I’m reminded in the pages of this collection of meeting, a year or two before her death, the artist Alice Neel, who painted gorgeously surreal ironic portraits of famous and ordinary people in the 1930s and 40s--and shivering as she looked me over. Doug Holder looks at the world through a similarly sharp and amused set of eyes. Yet there is no malice but a profound sympathy here—for the helplessness of aging and of poverty, for physical and mental illnesses, for the complexity of family relations—and most of all, for the isolation and loneliness lurking underneath tenaciously crowded city life. In the title poem of the collection, the man in the booth in the Midtown Tunnel “paces the perimeter/ Of his cage” while outside the cars whip by: “And we are/ Faceless and a blur,/ Behind thick plates/ Of light-bleached glass.”

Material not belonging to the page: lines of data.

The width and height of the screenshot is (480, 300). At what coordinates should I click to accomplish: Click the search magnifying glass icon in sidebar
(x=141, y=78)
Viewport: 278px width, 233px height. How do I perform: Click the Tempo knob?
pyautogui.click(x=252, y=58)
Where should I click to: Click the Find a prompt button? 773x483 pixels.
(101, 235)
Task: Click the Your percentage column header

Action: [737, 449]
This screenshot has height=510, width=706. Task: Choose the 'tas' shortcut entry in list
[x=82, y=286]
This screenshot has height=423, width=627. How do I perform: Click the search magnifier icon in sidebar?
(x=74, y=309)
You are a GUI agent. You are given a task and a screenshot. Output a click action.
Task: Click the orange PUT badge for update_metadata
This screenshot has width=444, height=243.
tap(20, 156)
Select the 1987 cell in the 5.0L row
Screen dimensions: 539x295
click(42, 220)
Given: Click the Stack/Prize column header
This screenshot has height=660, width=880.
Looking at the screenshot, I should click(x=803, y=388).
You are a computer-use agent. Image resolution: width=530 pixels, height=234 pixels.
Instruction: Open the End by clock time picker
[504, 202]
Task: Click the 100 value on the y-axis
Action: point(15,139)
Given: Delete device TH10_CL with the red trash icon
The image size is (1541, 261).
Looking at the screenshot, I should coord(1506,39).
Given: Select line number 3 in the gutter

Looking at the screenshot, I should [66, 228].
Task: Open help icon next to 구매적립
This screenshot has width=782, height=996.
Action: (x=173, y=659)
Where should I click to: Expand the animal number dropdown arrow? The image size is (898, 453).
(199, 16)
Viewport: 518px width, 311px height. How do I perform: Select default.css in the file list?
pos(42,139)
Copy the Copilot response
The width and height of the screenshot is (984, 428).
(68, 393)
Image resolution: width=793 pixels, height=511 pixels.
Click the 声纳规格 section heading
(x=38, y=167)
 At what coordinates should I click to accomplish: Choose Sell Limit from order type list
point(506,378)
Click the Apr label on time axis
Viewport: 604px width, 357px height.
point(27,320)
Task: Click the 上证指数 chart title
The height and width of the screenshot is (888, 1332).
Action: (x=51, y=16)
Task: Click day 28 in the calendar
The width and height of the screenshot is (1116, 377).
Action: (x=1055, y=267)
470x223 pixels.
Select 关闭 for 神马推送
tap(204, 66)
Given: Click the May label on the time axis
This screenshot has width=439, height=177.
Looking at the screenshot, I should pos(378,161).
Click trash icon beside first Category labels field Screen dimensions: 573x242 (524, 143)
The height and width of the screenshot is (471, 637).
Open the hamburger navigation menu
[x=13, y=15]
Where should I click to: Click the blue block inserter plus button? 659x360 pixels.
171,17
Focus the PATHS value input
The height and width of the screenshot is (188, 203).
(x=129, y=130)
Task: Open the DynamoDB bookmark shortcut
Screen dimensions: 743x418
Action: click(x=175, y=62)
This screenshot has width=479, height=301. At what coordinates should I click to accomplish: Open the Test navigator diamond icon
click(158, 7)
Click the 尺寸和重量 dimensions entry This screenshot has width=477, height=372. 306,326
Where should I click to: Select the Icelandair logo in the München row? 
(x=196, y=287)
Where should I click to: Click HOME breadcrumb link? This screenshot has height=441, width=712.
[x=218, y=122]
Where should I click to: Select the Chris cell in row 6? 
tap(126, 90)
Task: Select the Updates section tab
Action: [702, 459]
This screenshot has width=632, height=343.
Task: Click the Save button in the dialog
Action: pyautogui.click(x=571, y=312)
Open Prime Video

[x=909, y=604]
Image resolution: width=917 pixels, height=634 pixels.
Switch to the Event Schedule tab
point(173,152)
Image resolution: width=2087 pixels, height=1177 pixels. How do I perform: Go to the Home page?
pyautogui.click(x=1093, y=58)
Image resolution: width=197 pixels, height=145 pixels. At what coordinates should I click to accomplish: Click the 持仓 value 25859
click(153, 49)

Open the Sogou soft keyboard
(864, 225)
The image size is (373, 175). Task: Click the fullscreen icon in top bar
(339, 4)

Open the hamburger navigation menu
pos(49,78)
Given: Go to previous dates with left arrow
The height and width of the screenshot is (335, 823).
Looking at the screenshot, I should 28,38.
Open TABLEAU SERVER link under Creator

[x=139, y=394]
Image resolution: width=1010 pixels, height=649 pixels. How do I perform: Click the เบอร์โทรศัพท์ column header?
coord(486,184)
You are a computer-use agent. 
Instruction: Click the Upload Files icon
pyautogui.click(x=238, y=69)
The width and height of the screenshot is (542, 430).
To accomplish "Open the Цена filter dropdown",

However, let me assure you this is not a gloomy collection of poems. There are rich nuggets of humor and wry reflection throughout this collection and, to combat the isolation of urban life, in almost every poem a relationship is forged between the observing eye and the subject of the poem. So, for example, as the speaker of the poem observes a woman nursing in a restaurant in “Private Dining Under a Blouse”:

I saw
The infant emerge
Sleeping
Held in an untroubled
Dream.

I sucked on my straw
Flattening the plastic stem
Still awake
And troubled.

A few of the poems in this collection, like the one above, segue gracefully in subject from Holder’s last book, Of All the Meals I Had Before: Poems About Food and Eating. Another is a poem toward the end of the book, “The Last Hotdog”: “She brought it/ to his sick bed,/ He bit through/ The red casing/ The familiar orgasm/ Of juice/ Hitting the roof/ Of his mouth”. And one more food-focused poem, “At the Fruit Stand,” which is about bananas and melons and grapes and is too erotic to discuss in a family publication. However, you will enjoy it. And the whole collection.


* Pamela Annas is a Professor of English at University of Massachusetts/Boston and the author of A Disturbance in Mirrors: The Poetry of Sylvia Plath.